Al llegar a mi casa busqué en mi agenda de la preparatoria el número telefónico de Luz. Luego de haberle marcado, me contestó. Tenía años sin hablar con ella. Se puso tan contenta por escucharme y porque me había dado la oportunidad de buscarla. Después intercambiamos información personal y por último, cuando me dispuse a preguntarle por su padre, ella misma lo sacó al tema diciéndome que le habían detectado esquizofrenia catatónica y que se encontraba extraviado. Enmudecí. Me dijo que tenía dos semanas, pero que había estado haciéndolo consecutivamente. Fácil, ésta era la sexta vez que se le había extraviado en este año y ya estaba cansada, desgastada por vivir bajo esa situación. Hubo un silencio al otro lado de la línea. Supuse que a mi amiga se le estarían escapando un par de lágrimas. Quiso decir algo, pero se le desmadejó la voz. Posiblemente se mordió los labios tan fuerte, que se negó a hablar porque seguro diría algo que la haría arrepentirse después. No supe si decirle que había visto a su padre, que habíamos tenido una conversación futbolística. Tampoco supe si era mejor mentirle o guardarme todo para mí. Hay veces que dejo todo a la intuición, actúo con base a la intuición, pero últimamente me ha estado fallando. He meditado muy seriamente cambiar de estrategia.

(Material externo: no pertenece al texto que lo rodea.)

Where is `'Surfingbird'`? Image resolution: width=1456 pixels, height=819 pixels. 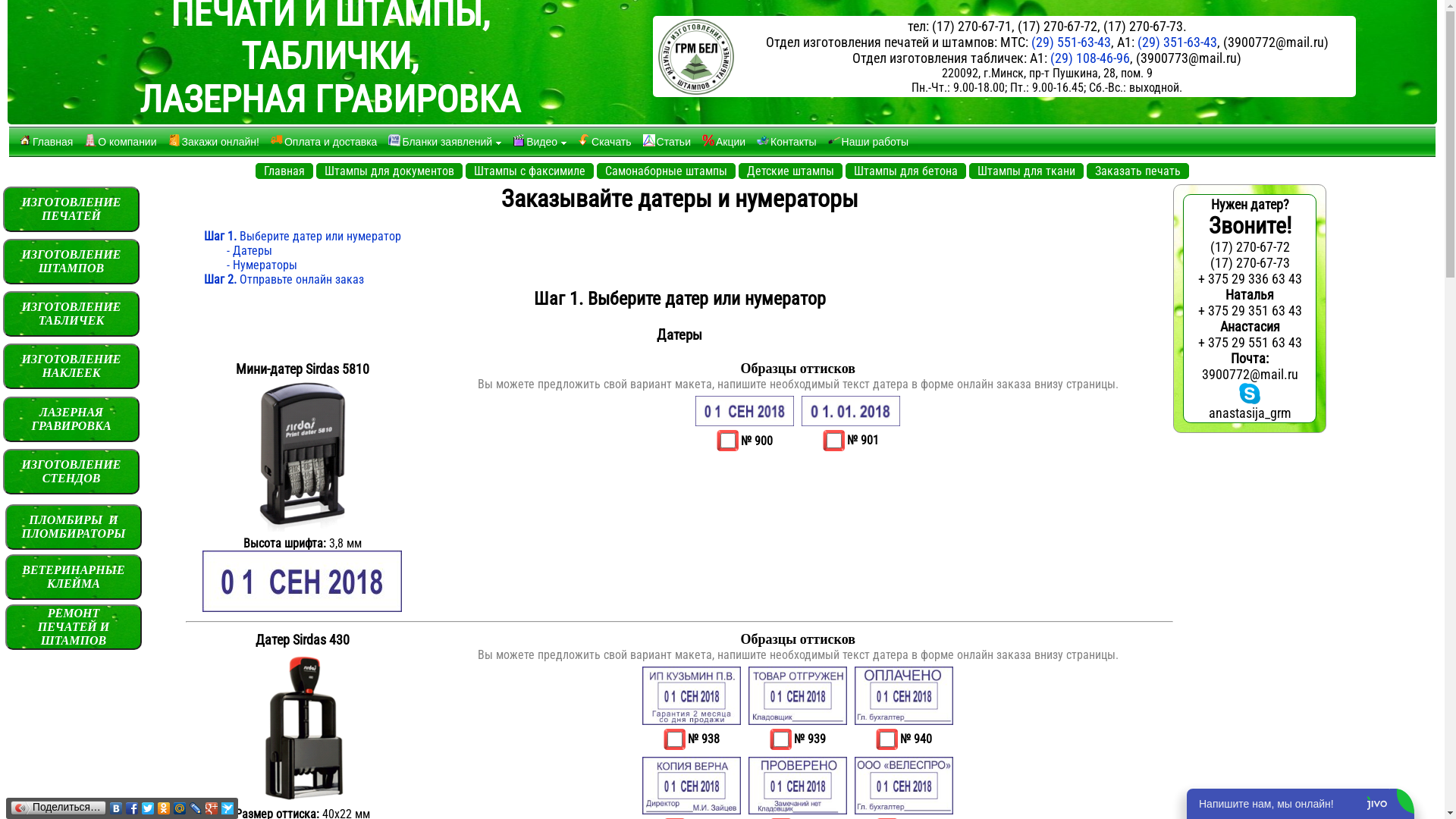 'Surfingbird' is located at coordinates (227, 807).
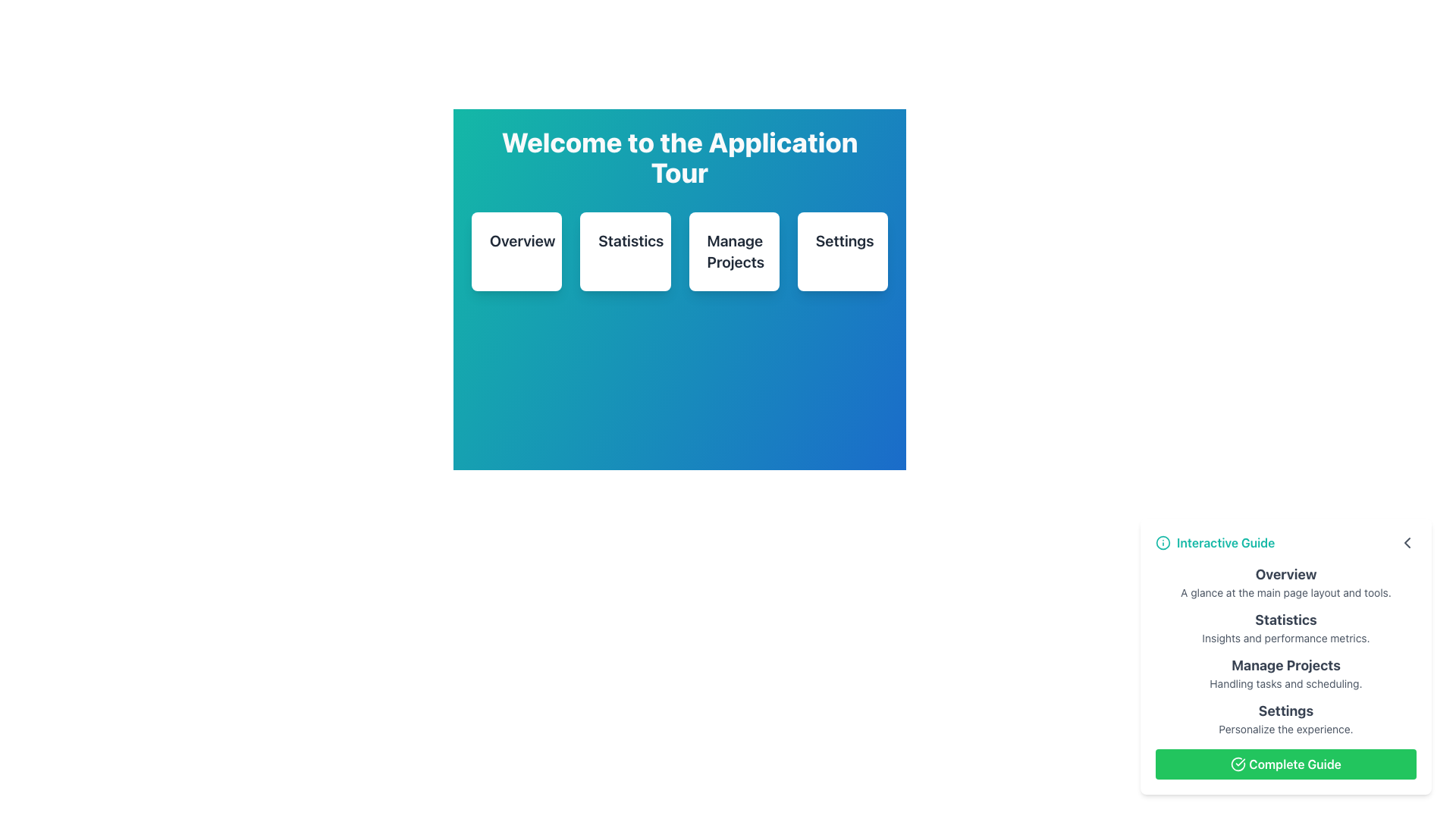 The height and width of the screenshot is (819, 1456). Describe the element at coordinates (1285, 764) in the screenshot. I see `the button at the bottom of the 'Interactive Guide' panel` at that location.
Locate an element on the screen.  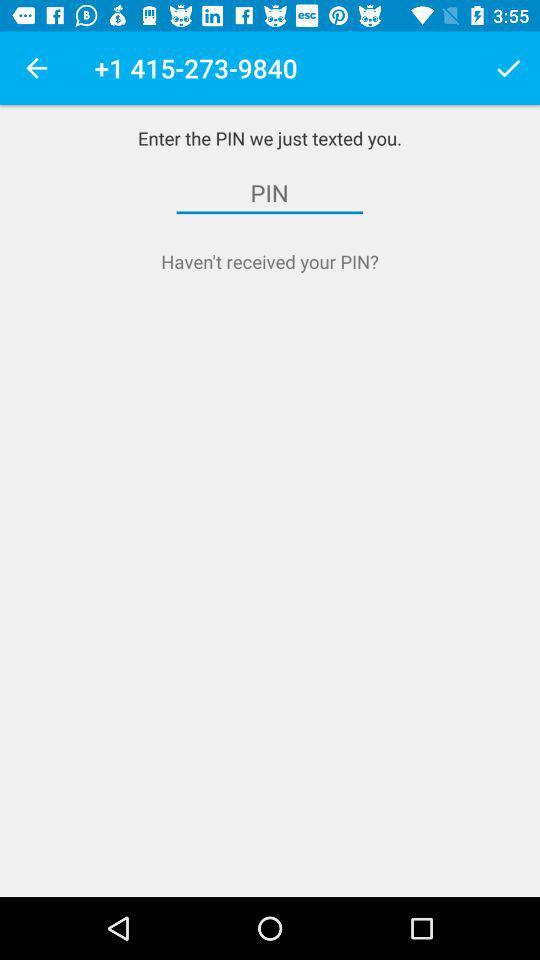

Quizá así las cosas puedan salir como mejor deben salir. Me tardé tanto en hablar y Luz también, que terminó por despedirse. Me deseó felices fiestas, que no me olvidara de ella. Y me colgó. Dudé en volver a marcarle. Dudé en meterme a bañar. Dudé en volver a salir al estadio. En lugar de eso, me vine a la computadora y me puse a escribir esto.